:: RECORDS ::
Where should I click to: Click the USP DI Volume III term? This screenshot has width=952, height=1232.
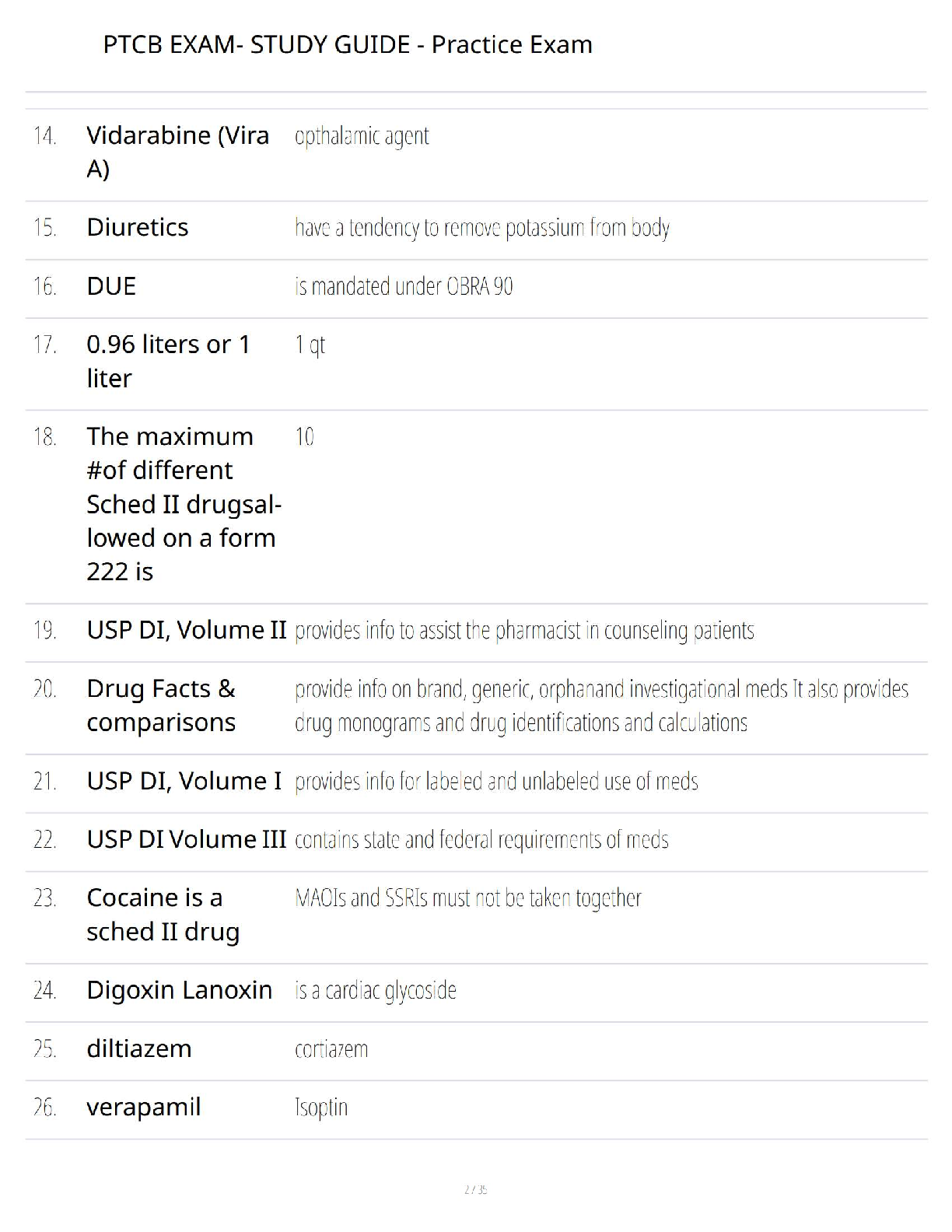187,839

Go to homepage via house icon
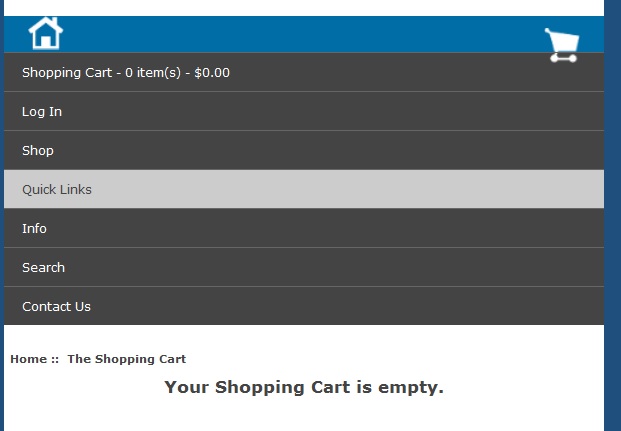coord(46,33)
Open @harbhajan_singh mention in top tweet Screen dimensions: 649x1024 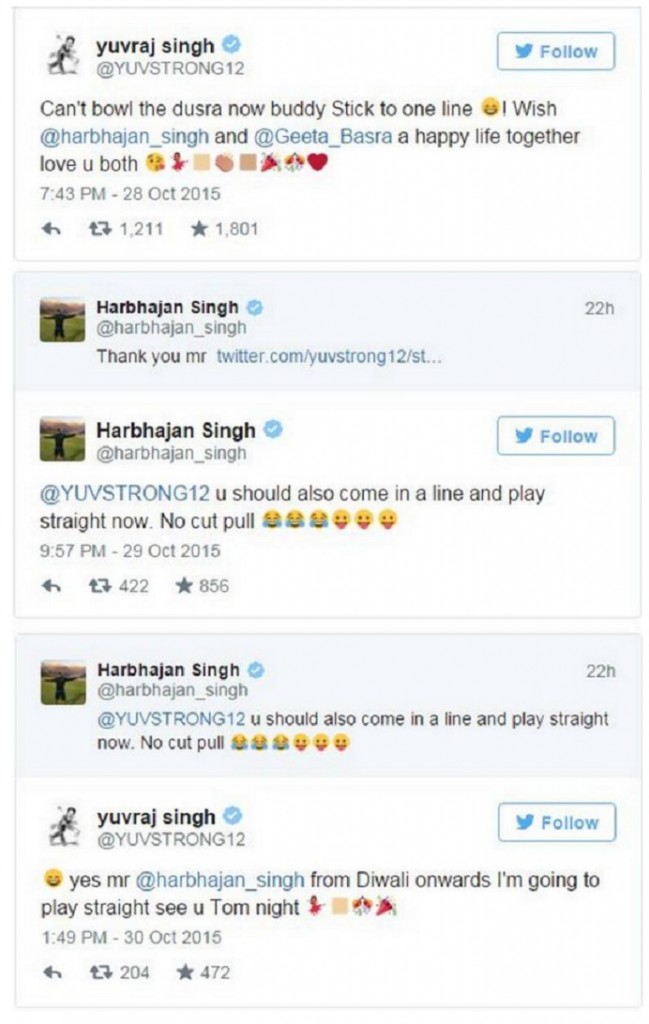coord(124,136)
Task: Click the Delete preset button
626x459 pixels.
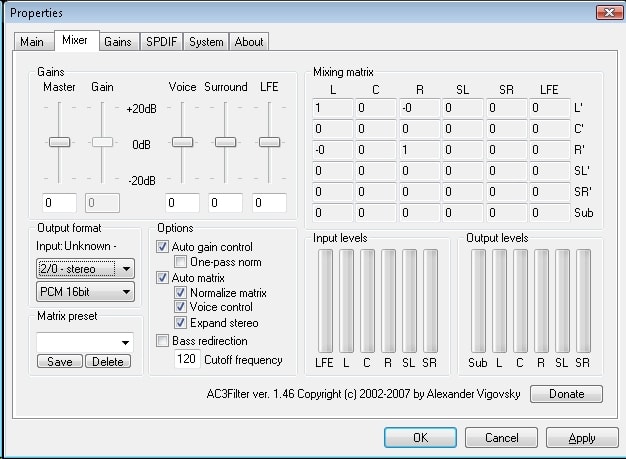Action: click(x=108, y=362)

:: PROBLEM TO WORK ON ::
Output nothing but the lines from the one containing "Task: Click the Delete preset button" to the end of the listing, both ends included, reproduced exactly. Pictures stay out.

:: OUTPUT ::
Task: Click the Delete preset button
626x459 pixels.
Action: click(x=108, y=362)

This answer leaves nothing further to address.